Finalmente, Wolchkow hace referencia a la «injusta decisión con respecto al
Gobierno del Reich». El informe termina lamentando la «injusta decisión
tomada respecto al Estado Mayor y Alto Mando de la Wehrmacht», pues «las
pruebas han demostrado de un modo concluyente, que el Estado Mayor y el Alto
Mando de la Wehrmacht representan organizaciones criminales y peligrosas».

SENTENCIA

Durante la sesión de la tarde del 1.º de octubre de 1946 fueron anunciadas


las sentencias según establecía el Artículo 27 de los Estatutos del Tribunal.

MARTIN BORMANN: Muerte en la horca.

KARL DOENITZ: Diez años de prisión.

HANS FRANK: Muerte en la horca.

WILHELM FRICK: Muerte en la horca.

HANS FRITZSCHE: Absuelto.

WALTHER FUNK: Cadena perpetua.

HERMANN GOERING: Muerte en la horca.

RUDOLF HESS: Cadena perpetua.


ALFRED JODL: Muerte en la horca.

ERNST KALTENBRUNNER: Muerte en la horca.

WILHELM KEITEL: Muerte en la horca.

CONSTANTIN V. NEURATH: Quince años de prisión.

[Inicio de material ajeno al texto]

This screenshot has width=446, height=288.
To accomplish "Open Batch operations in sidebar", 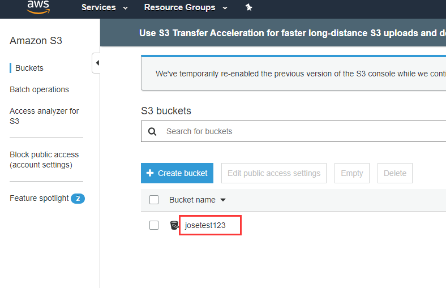I will [39, 89].
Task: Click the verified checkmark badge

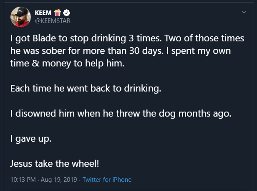Action: (x=66, y=13)
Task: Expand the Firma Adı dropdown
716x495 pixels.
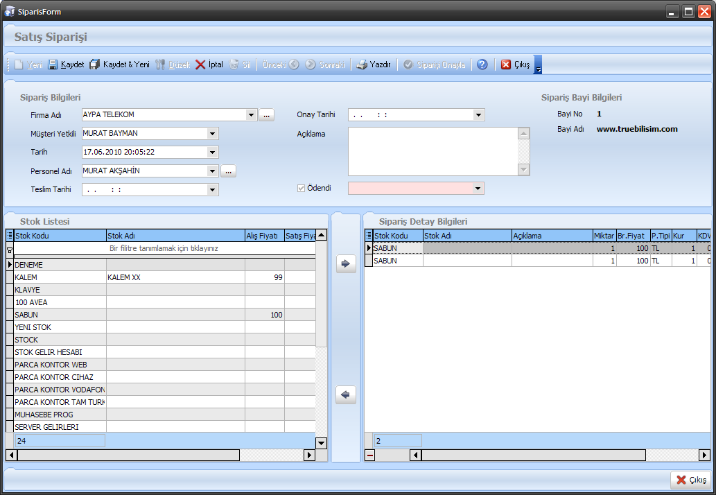Action: tap(252, 114)
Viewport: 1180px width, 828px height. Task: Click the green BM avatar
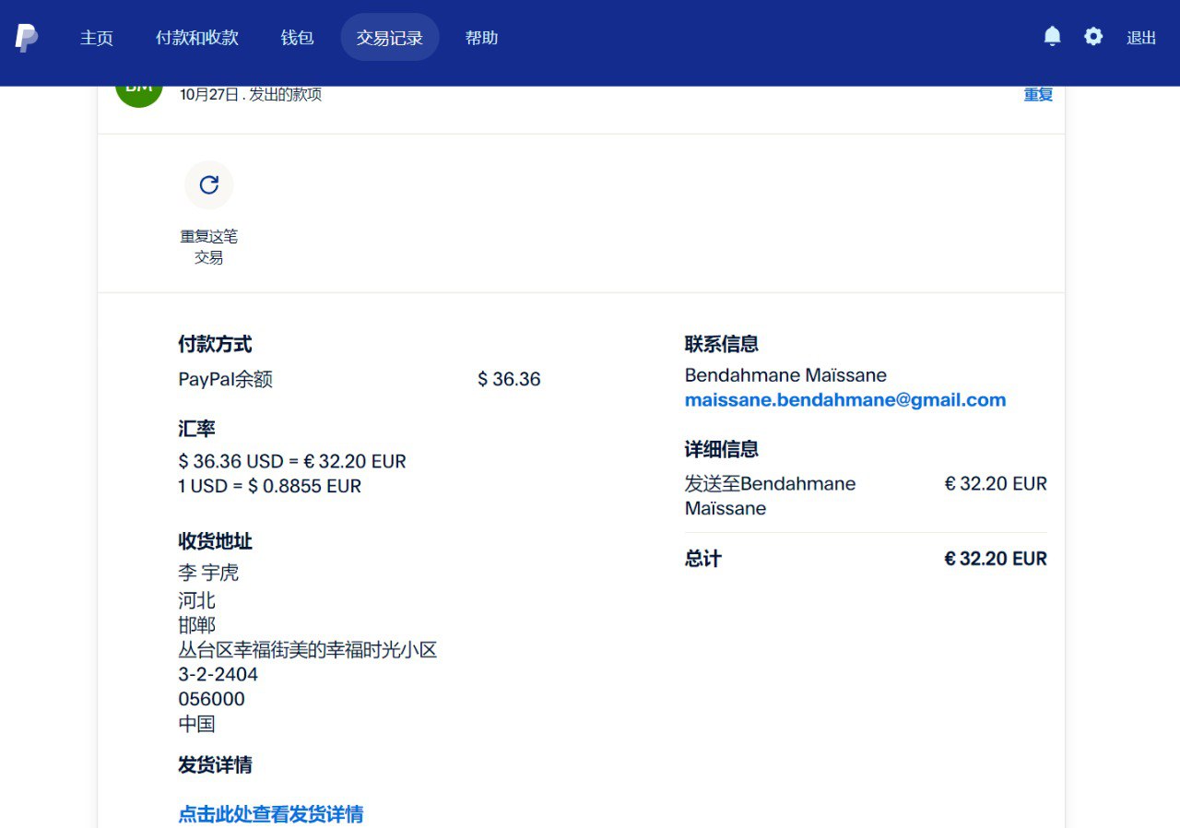[x=139, y=92]
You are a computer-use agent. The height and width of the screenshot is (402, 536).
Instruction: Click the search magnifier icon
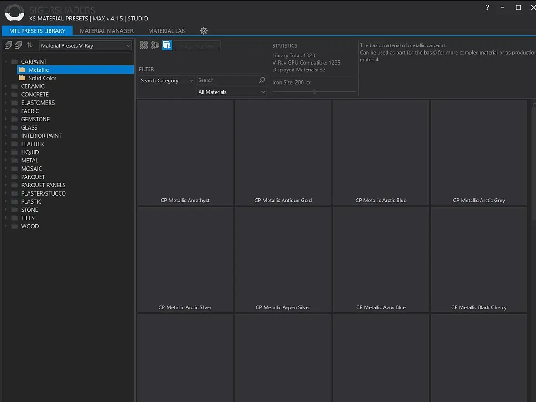click(262, 80)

FRANZ VON PAPEN: Absuelto.

ERICH RAEDER: Cadena perpetua.

JOACHIM VON RIBBENTROP: Muerte en la horca.

ALFRED ROSENBERG: Muerte en la horca.

FRITZ SAUCKEL: Muerte en la horca.

HJALMAR SCHACHT: Absuelto.

BALDUR VON SCHIRACH: Veinte años de prisión.

ARTHUR SEYSS-INQUART: Muerte en la horca.

ALBERT SPEER: Veinte años de prisión.

JULIUS STREICHER: Muerte en la horca.

[1] El texto íntegro figura en la parte documental.

[2] ¡Querido Lord, libérenos de Checoslovaquia!

[3] Shawcross habló, sin duda alguna, de buena fe, ya que los planes de
invasión francobritánicos no fueron conocidos hasta el año 1952, cuando fueron
publicados en un Libro Blanco del Gobierno inglés.